* DO THIS *
Rescale the records from the line that has "The width and" through the line that has "pos(995,57)", including both, and write those lines out again with their requests. Multiply each click coordinate in the answers by 0.3 and round to whole numbers, with halves rounding up; leave the numbers in the requests unchanged and omit the pictures.
──────── MATERIALS PROVIDED
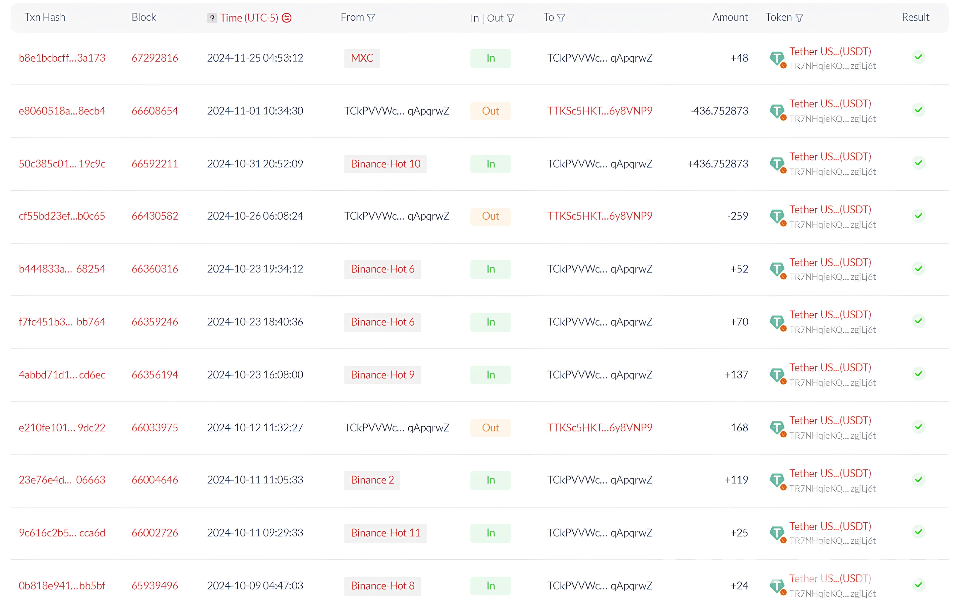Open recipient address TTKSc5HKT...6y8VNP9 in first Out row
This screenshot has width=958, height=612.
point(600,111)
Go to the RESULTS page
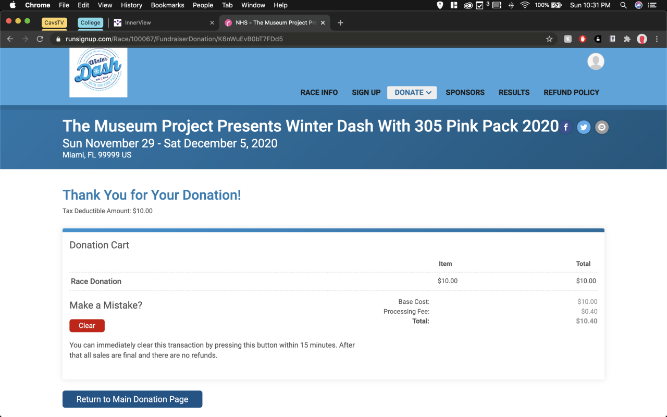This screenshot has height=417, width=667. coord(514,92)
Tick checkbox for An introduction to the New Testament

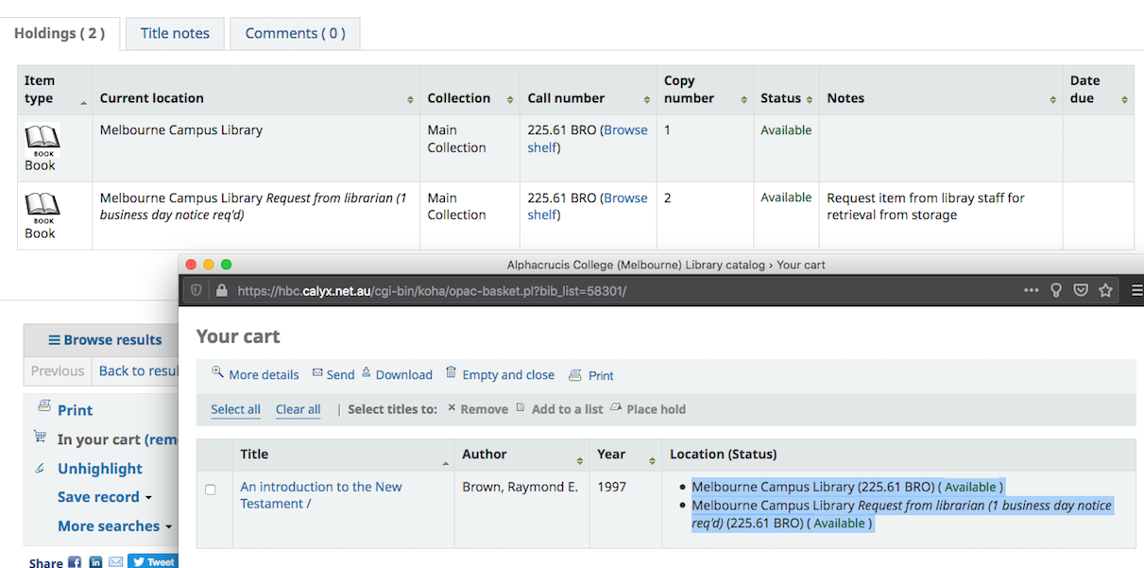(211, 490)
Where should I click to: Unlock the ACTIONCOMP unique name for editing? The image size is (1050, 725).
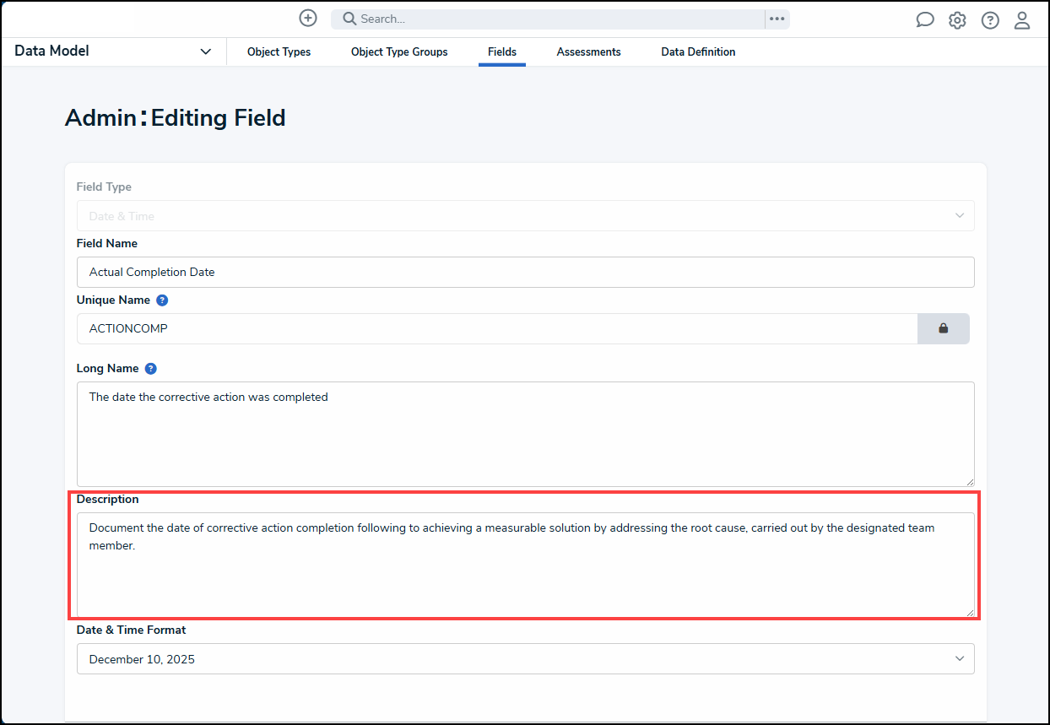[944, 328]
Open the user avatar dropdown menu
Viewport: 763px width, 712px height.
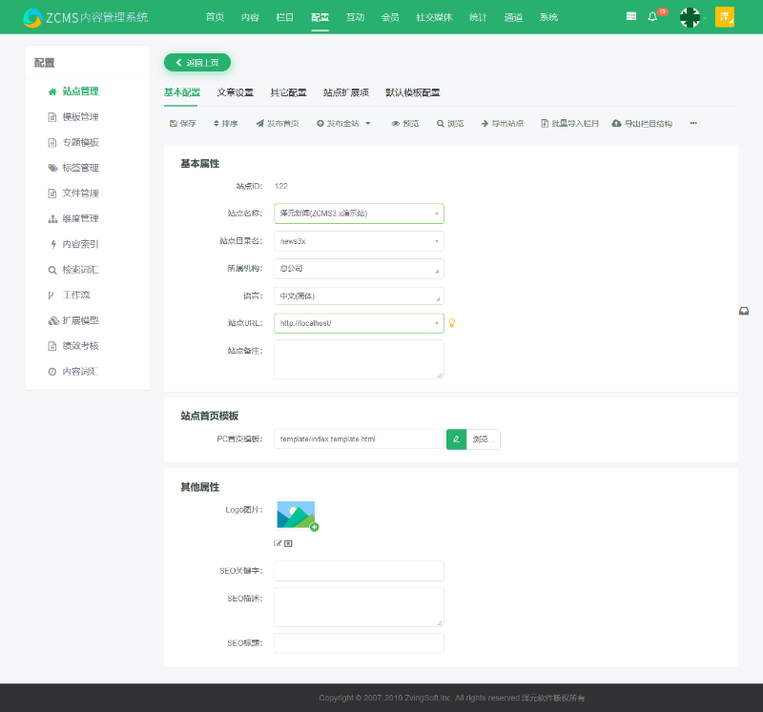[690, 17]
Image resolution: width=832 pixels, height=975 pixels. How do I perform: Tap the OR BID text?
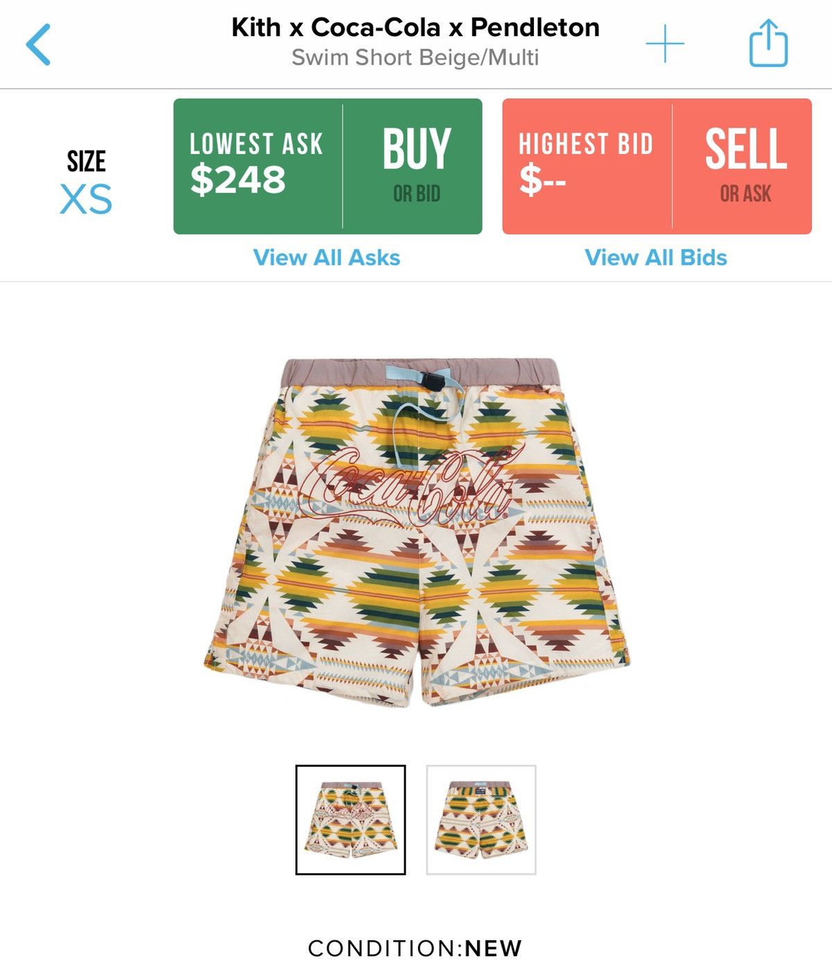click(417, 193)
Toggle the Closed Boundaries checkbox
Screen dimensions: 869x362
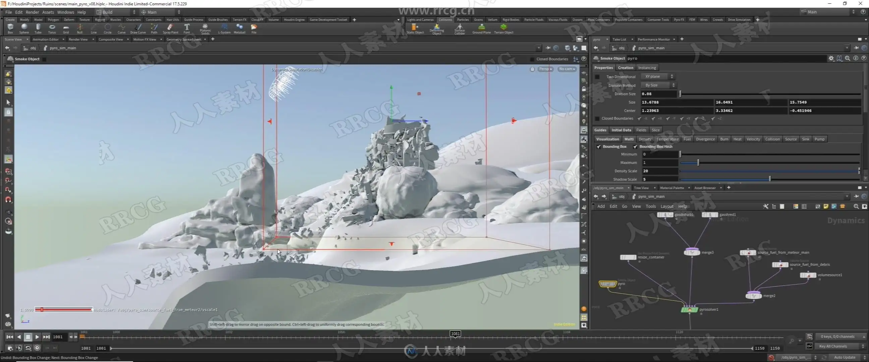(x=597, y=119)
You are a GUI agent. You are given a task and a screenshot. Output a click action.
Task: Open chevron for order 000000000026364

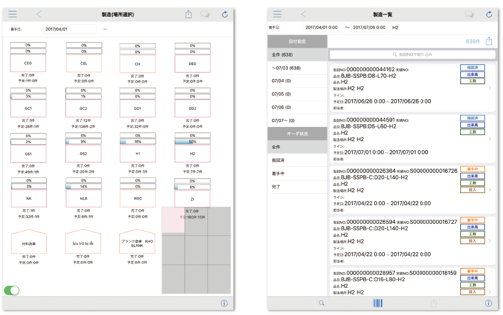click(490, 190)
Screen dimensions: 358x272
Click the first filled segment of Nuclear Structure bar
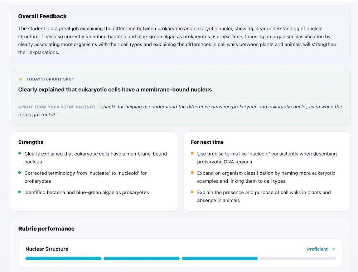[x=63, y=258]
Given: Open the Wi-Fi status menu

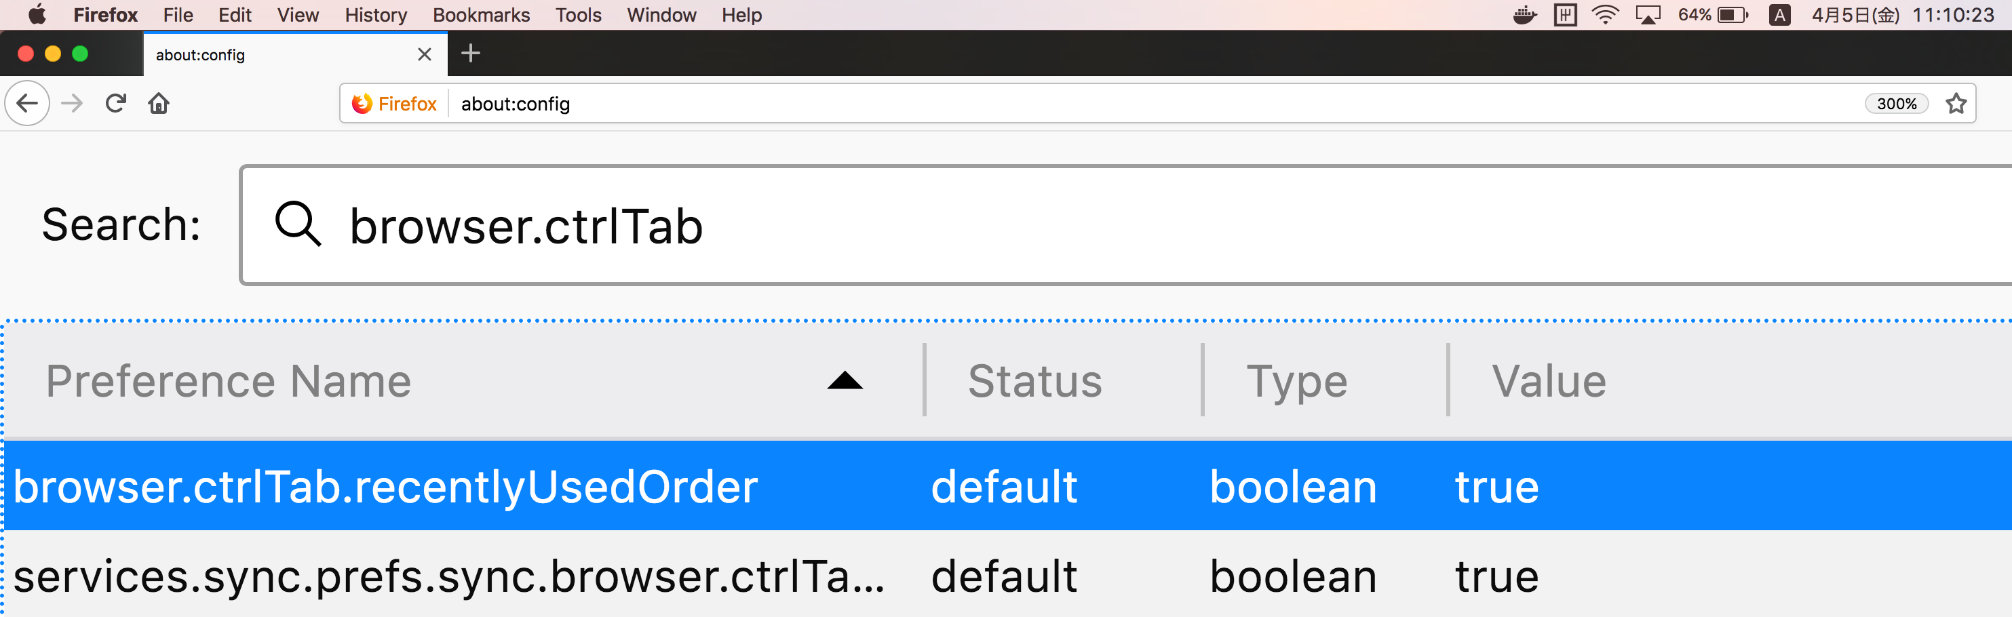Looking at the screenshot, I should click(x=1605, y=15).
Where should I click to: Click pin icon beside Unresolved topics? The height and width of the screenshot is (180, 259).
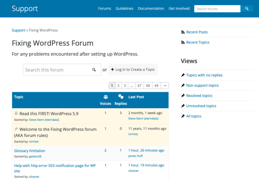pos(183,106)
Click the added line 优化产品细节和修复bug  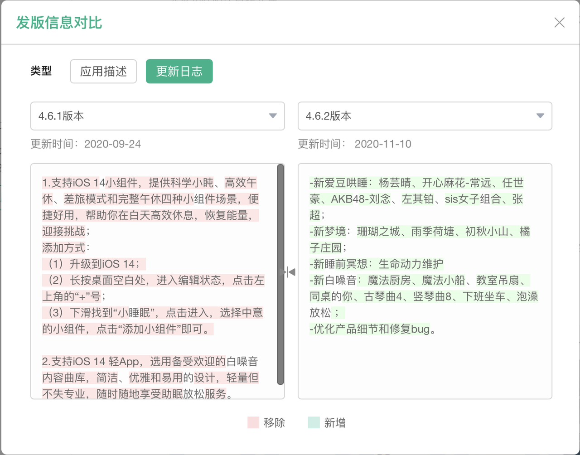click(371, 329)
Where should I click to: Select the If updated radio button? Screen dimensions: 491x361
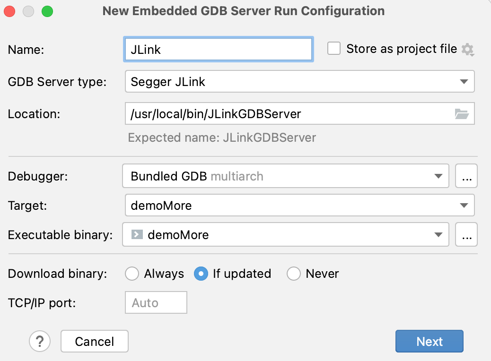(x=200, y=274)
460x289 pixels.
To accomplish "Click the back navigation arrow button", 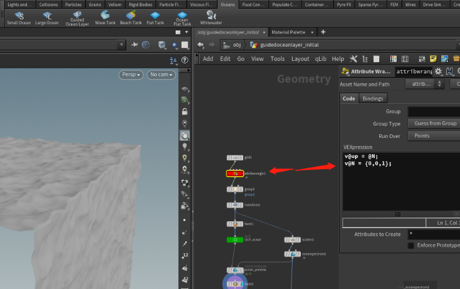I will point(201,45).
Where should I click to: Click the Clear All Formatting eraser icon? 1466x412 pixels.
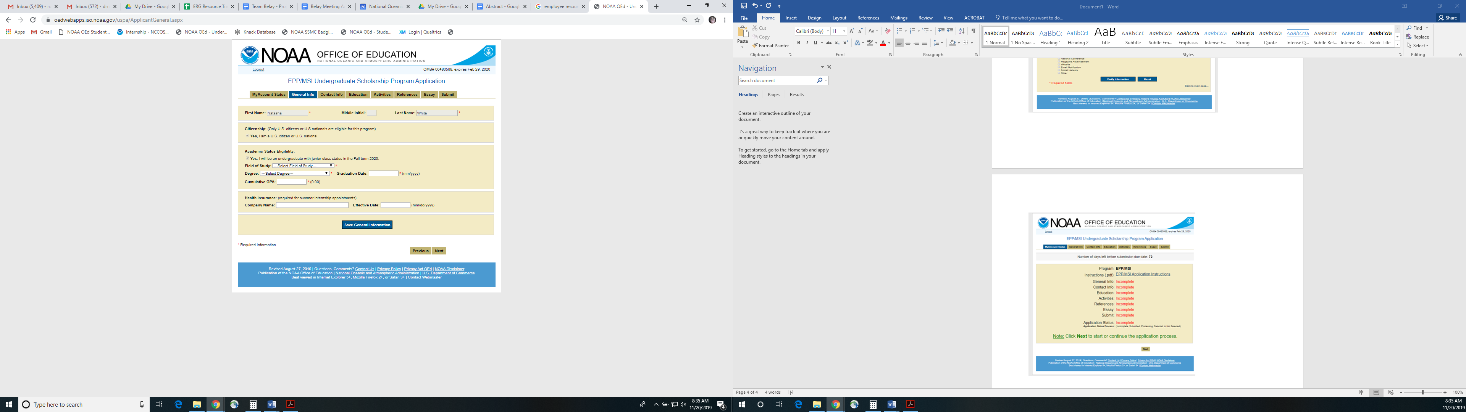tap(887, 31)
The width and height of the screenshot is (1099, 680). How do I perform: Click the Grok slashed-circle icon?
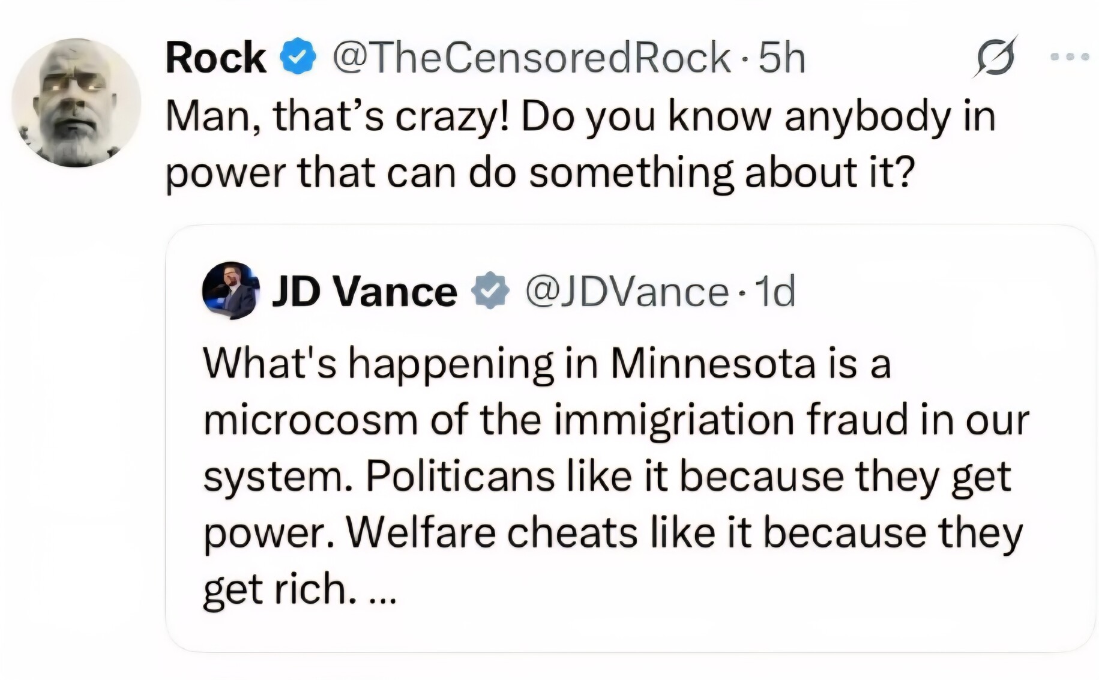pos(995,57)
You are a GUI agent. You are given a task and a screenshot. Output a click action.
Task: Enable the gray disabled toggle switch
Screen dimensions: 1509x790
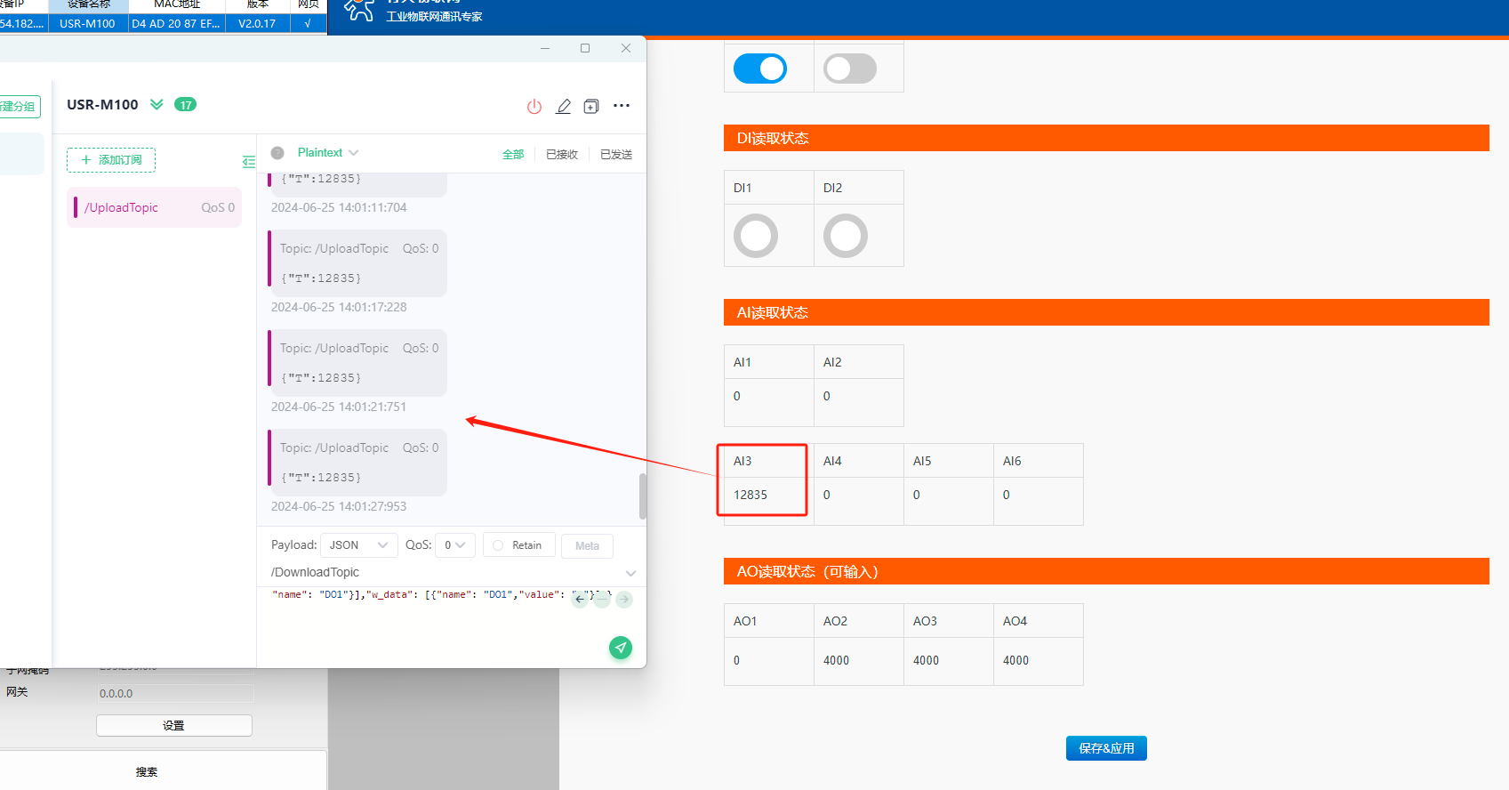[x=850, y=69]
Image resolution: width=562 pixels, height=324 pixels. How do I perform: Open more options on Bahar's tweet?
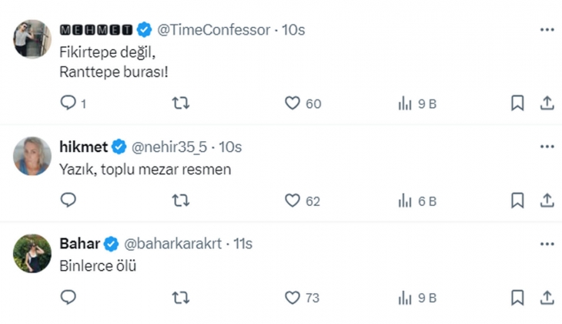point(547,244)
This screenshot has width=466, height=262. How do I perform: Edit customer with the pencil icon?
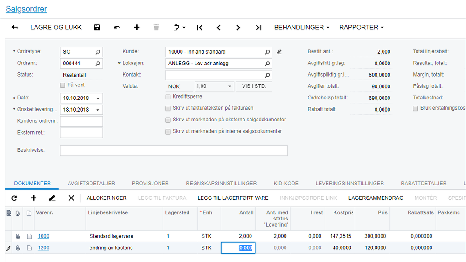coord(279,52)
────────────────
* FINAL RESULT *
The width and height of the screenshot is (1099, 680). How do I perform: Click the Grok slashed-circle icon?
pos(299,17)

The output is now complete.